**実施する作業:**
(1) 青木まゆみの記事から、「それでも歯を食いしばって練習」から「での勝利には、精神力と執念を感じさせた。」までの部分を一字一句変えずに打ち直してください。
(2) 項目の最初の行から「tap(430, 75)」を含む行までを、両端の行も含めて一字一句そのまま繰り返してください。

**原文:**
■ ■ ■

次世代に伝えるスポーツ物語一覧

競泳・青木まゆみ

 日本女子競泳陣では1936年ベルリン五輪200㍍平泳ぎの前畑秀子以来、個人種目で36年ぶりの金メダルは、「もう(水泳を)やめたい」と思うほどの練習の末に生まれた。1972年ミュンヘン五輪競泳女子100㍍バタフライ。直前の日本選手権で1分3秒9の世界新記録をマークし、優勝候補の1人として五輪に臨んだ青木まゆみが、期待通りの快泳を演じてのことだった。
 当然、日本中の期待が集まっていた。19歳。重圧に押しつぶされてもおかしくはない状況で、見事に期待に応えたのだから、驚くべき精神力を発揮しての快挙でもあった。
 五輪への道は15歳の冬、大阪のスイミングクラブにスカウトされたことで始まった。青木が、熊本県菊鹿町(山鹿市)の親元を離れたのは中学3年の1月。以来、過酷ともいえる特訓の日々がスタートした。毎朝5時起床で、1日8時間、少々の熱では休めない。時には怒鳴られ、そしてはたかれたことも…。類い希な才能があるからこそのスパルタ教育だったが、「何で私だけが…」という思いは、時に少女の瞳を濡らし、寮を飛び出したことさえあった。
 それでも歯を食いしばって練習に耐え、迎えた五輪の舞台。青木は予選1位で準決勝に進むと、2組2位(1分4秒11)で決勝進出を決めた。ライバルと目されたハンガリーと米国の選手は、準決勝でいずれも1分3秒台をマーク。記録的にもハイレベルな争いが予想される中で迎えた決勝で、3コースを泳ぐ青木は前半を抑えて入った。それにしても泳ぎが重く感じられ、50㍍の折り返しは7位に沈む。このままでは金メダルどころか、メダルにさえ手が届かないと思われたが、ここから本領が発揮された。164㌢、63㌔。発達した上半身に、どんぐり眼、おおらかな性格も相まって「女金時さん」の愛称で親しまれた青木が、その愛称通りに力強い泳ぎを取り戻す。消耗の激しさから当時は男子にしか出来ないとも言われた2ビート泳法(腕ひとかきの間に2回キック)で、グイグイと差を詰めると、残り1㍍で抜け出してゴールにタッチ。1分3秒34の世界新記録をマークしての会心の逆転劇を演じた。疲労気味で調子を落としていたとも言われていた中での勝利には、精神力と執念を感じさせた。

■ ■ ■

コレクションの項目
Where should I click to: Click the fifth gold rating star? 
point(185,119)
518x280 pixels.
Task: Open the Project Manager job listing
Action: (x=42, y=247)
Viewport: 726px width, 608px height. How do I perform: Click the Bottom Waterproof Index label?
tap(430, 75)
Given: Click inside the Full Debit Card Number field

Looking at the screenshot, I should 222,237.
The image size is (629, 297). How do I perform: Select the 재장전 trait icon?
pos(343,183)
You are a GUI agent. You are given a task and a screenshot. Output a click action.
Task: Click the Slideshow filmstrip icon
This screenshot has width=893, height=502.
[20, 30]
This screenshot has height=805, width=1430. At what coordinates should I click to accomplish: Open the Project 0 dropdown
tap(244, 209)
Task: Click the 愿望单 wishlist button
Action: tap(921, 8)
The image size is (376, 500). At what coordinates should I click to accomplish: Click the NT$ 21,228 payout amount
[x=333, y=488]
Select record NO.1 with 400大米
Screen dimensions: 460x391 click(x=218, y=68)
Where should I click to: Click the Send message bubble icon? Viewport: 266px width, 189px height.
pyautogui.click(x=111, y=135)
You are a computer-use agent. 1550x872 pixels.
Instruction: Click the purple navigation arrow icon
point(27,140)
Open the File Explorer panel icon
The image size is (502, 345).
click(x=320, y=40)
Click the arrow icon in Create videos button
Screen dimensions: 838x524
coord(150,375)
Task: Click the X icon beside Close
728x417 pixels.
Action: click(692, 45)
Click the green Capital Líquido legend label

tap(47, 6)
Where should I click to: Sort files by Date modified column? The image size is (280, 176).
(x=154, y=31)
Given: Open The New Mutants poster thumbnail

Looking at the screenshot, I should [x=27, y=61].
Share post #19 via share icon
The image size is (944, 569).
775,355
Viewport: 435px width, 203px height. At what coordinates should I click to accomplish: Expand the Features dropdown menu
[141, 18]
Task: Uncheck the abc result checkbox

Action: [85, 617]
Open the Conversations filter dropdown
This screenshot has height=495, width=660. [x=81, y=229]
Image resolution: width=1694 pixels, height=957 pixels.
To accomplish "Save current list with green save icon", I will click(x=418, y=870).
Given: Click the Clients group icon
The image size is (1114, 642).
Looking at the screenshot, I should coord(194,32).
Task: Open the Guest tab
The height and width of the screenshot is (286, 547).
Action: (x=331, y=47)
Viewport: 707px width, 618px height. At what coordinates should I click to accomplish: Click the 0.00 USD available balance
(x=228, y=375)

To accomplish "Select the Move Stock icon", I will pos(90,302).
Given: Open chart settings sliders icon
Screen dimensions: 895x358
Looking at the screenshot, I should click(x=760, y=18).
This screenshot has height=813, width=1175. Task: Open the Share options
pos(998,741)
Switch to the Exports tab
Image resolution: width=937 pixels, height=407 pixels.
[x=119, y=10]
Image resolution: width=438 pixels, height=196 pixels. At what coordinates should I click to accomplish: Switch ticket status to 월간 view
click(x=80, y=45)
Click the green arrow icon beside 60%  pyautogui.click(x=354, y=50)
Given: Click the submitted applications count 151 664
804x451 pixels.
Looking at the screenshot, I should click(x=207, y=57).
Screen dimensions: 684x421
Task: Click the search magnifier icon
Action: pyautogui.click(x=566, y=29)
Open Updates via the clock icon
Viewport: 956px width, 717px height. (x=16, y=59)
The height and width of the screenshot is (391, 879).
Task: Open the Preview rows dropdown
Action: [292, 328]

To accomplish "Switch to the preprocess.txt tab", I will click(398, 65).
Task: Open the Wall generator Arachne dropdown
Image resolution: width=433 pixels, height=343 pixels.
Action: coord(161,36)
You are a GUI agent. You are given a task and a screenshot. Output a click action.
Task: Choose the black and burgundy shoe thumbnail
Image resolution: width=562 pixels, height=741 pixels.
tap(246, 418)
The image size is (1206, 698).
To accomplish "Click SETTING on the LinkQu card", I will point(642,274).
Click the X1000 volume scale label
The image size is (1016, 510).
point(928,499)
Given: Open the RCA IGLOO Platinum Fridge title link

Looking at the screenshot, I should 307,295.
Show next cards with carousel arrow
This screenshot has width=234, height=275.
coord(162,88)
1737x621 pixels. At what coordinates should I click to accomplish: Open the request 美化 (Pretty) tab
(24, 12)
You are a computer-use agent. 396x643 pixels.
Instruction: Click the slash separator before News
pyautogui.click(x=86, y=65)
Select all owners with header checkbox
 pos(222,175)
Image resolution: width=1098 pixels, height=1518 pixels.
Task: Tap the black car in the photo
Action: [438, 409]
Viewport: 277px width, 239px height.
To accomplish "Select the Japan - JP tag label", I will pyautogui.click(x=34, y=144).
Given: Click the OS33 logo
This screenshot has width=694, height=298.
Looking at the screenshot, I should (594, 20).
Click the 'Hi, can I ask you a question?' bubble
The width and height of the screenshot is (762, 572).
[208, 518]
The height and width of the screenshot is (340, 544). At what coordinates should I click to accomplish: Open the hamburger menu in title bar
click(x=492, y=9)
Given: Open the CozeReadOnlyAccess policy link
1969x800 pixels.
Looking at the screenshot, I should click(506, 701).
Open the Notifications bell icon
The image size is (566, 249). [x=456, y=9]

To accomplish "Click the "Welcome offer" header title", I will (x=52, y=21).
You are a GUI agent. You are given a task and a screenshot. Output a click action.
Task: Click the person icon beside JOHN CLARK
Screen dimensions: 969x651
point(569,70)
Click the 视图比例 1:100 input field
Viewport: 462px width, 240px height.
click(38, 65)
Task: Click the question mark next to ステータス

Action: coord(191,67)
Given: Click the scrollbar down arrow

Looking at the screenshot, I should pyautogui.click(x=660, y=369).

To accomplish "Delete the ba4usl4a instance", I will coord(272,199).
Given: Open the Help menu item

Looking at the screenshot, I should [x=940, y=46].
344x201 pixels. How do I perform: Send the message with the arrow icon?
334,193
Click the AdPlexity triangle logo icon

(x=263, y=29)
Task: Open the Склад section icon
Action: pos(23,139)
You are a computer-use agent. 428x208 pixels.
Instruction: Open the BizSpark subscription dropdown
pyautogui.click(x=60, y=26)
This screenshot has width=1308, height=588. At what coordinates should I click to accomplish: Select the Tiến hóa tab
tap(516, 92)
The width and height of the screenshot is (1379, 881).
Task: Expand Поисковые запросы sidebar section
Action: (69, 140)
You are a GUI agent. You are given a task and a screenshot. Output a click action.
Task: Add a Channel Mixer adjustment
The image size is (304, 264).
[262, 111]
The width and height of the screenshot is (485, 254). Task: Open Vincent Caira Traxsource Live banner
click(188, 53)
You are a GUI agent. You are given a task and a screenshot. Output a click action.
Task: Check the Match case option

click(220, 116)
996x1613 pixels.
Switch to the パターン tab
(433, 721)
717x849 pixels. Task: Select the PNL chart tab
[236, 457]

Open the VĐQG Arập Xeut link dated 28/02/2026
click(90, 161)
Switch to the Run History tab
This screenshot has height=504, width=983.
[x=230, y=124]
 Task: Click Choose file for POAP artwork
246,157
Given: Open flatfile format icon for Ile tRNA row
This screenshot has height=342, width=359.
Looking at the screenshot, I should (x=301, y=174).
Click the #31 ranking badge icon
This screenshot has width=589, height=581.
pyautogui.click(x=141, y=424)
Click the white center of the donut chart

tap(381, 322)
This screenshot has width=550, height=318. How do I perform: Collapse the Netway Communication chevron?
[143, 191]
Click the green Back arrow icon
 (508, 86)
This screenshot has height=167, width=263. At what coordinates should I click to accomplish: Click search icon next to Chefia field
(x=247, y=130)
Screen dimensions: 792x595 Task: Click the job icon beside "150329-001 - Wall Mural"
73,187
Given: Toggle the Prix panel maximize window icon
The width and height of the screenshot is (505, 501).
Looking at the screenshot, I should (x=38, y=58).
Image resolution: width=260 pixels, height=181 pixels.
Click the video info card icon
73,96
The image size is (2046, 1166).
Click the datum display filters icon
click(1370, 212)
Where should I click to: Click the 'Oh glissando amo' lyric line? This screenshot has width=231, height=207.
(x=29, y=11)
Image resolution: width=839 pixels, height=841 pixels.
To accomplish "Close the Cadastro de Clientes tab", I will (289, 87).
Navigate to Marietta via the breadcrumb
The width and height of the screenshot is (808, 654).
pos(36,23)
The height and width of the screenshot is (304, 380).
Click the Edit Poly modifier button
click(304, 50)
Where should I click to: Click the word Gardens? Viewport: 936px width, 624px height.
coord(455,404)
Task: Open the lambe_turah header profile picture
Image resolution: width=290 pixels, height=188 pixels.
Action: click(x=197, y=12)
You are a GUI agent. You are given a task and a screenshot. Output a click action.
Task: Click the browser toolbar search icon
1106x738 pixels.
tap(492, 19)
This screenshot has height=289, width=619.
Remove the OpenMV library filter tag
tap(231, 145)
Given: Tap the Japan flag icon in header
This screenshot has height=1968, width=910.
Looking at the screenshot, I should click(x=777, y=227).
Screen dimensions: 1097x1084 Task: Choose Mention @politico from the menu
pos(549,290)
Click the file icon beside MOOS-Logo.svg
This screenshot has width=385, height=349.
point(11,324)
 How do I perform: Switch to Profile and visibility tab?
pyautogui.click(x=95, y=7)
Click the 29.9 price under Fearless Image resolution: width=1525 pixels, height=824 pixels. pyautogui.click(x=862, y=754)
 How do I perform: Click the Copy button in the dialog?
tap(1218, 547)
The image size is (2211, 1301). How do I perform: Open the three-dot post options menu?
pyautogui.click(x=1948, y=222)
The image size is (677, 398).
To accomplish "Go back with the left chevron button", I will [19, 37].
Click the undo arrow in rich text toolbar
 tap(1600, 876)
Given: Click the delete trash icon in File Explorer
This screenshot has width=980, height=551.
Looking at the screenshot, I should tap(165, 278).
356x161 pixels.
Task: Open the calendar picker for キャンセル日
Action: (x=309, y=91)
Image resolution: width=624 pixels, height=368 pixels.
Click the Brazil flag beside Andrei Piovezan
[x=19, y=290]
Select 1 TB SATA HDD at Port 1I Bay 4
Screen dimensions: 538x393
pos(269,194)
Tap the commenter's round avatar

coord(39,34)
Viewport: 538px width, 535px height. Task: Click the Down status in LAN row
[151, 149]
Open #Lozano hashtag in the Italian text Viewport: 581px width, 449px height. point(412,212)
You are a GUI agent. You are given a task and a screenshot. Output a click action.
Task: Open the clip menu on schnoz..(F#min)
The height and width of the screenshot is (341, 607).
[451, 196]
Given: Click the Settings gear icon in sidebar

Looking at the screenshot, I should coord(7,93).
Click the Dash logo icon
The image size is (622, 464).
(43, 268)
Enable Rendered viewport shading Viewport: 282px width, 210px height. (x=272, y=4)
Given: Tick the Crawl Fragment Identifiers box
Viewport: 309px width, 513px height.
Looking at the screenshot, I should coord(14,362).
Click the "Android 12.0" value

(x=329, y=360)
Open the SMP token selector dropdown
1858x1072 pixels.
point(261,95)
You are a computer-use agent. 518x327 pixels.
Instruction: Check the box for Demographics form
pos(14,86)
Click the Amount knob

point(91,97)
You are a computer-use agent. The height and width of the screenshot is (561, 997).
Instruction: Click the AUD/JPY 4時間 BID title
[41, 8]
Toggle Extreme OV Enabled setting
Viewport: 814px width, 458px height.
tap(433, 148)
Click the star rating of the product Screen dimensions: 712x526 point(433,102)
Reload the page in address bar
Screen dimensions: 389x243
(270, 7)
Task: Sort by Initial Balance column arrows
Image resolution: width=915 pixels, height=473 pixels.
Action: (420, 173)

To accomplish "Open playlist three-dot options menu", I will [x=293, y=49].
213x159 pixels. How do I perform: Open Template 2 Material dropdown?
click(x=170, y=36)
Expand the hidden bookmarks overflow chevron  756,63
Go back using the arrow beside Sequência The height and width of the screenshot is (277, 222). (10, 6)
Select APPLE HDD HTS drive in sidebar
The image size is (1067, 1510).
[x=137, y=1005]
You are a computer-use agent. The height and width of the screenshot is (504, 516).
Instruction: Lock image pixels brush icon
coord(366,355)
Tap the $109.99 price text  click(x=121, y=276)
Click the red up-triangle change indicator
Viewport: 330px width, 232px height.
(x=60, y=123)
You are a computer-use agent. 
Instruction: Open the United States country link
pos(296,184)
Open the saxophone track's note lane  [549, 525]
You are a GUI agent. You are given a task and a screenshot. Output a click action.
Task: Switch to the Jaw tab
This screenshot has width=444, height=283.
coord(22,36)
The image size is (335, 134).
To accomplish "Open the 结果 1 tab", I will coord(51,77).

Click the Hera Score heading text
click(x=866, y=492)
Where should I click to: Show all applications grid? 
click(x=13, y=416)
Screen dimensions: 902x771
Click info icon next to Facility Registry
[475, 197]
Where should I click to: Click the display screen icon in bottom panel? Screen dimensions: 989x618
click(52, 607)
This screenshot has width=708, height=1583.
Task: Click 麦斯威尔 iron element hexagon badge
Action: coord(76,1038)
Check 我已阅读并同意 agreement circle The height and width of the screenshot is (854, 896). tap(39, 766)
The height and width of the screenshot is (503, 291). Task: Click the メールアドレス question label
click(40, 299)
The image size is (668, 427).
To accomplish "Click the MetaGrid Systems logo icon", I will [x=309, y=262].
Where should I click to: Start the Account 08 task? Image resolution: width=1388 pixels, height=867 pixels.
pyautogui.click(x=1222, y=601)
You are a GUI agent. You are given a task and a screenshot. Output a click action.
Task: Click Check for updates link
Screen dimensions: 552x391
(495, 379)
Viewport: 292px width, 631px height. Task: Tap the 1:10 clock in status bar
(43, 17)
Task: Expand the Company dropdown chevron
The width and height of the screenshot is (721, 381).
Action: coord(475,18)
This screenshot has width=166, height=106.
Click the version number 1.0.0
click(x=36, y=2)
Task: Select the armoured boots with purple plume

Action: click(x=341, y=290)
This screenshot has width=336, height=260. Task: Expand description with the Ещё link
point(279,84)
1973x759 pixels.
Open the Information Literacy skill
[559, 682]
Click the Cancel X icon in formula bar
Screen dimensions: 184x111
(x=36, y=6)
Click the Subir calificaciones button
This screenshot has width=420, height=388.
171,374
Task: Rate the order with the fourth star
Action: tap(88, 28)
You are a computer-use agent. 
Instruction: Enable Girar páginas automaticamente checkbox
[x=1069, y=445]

■ ■ ■

**順番どおりの結果:**
(1)
それでも歯を食いしばって練習に耐え、迎えた五輪の舞台。青木は予選1位で準決勝に進むと、2組2位(1分4秒11)で決勝進出を決めた。ライバルと目されたハンガリーと米国の選手は、準決勝でいずれも1分3秒台をマーク。記録的にもハイレベルな争いが予想される中で迎えた決勝で、3コースを泳ぐ青木は前半を抑えて入った。それにしても泳ぎが重く感じられ、50㍍の折り返しは7位に沈む。このままでは金メダルどころか、メダルにさえ手が届かないと思われたが、ここから本領が発揮された。164㌢、63㌔。発達した上半身に、どんぐり眼、おおらかな性格も相まって「女金時さん」の愛称で親しまれた青木が、その愛称通りに力強い泳ぎを取り戻す。消耗の激しさから当時は男子にしか出来ないとも言われた2ビート泳法(腕ひとかきの間に2回キック)で、グイグイと差を詰めると、残り1㍍で抜け出してゴールにタッチ。1分3秒34の世界新記録をマークしての会心の逆転劇を演じた。疲労気味で調子を落としていたとも言われていた中での勝利には、精神力と執念を感じさせた。

(2)
Where should I click to: Click the fifth gold rating star? 
point(185,119)
518x280 pixels.
Task: Open the Project Manager job listing
Action: (x=42, y=247)
Viewport: 726px width, 608px height. How do I perform: Click the Bottom Waterproof Index label?
tap(430, 75)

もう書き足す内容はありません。